* WORK INSTRUCTIONS:
Scan the records for "computer". Report each line that includes it.

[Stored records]
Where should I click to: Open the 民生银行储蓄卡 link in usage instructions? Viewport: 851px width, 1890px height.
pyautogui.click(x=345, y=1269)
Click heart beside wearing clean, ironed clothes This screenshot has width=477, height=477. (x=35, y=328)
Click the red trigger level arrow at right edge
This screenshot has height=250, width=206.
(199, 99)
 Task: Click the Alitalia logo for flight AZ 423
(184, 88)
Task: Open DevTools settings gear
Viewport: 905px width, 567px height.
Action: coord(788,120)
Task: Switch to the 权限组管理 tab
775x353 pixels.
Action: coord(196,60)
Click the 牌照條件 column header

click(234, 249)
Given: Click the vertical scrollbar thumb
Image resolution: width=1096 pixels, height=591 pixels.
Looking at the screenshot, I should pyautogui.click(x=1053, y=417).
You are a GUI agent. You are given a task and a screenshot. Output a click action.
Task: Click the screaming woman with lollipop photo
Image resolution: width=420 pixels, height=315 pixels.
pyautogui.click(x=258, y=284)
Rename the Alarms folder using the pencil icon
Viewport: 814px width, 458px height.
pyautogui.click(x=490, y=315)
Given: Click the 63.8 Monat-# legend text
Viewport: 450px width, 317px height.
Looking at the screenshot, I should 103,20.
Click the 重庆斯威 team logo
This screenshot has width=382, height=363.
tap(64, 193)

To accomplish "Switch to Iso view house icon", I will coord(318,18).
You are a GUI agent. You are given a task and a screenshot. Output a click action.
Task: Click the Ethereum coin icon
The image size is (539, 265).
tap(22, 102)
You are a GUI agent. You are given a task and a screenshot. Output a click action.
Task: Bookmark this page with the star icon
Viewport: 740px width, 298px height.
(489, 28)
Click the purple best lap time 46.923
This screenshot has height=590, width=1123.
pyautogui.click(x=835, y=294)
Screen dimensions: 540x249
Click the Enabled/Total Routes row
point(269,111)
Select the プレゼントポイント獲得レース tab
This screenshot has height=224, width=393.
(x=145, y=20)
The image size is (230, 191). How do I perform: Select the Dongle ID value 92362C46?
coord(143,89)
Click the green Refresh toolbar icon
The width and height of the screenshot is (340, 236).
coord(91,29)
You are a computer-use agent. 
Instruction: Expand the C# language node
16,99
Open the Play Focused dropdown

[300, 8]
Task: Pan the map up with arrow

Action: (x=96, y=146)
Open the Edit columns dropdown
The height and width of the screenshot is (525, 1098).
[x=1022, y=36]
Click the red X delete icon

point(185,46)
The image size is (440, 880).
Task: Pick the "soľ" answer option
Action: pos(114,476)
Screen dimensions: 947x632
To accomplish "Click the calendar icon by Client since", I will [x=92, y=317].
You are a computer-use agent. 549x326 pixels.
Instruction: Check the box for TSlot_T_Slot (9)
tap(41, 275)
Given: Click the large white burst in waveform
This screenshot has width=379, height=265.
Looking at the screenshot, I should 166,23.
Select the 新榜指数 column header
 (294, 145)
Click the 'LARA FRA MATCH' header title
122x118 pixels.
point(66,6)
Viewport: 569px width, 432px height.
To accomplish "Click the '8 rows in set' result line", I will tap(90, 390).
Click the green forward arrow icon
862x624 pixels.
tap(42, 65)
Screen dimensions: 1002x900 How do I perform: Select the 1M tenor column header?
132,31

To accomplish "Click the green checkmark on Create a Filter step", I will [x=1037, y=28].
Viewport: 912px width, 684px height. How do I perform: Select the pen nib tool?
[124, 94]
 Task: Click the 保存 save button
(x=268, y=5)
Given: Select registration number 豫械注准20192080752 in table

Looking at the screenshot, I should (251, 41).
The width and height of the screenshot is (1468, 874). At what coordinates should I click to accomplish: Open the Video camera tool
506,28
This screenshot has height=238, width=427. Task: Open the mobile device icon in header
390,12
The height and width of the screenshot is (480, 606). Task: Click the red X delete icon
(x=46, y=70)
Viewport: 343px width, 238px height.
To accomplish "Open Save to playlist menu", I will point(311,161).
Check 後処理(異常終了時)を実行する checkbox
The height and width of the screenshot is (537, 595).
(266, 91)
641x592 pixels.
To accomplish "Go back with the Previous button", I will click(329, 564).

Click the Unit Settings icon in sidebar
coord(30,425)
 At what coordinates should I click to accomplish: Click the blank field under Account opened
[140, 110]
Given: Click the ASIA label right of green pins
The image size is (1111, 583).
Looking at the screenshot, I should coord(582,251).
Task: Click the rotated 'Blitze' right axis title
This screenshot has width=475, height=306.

* EXPECTED ANSWER:
You are a computer-use agent. 
You are a computer-use agent. 549x326 pixels.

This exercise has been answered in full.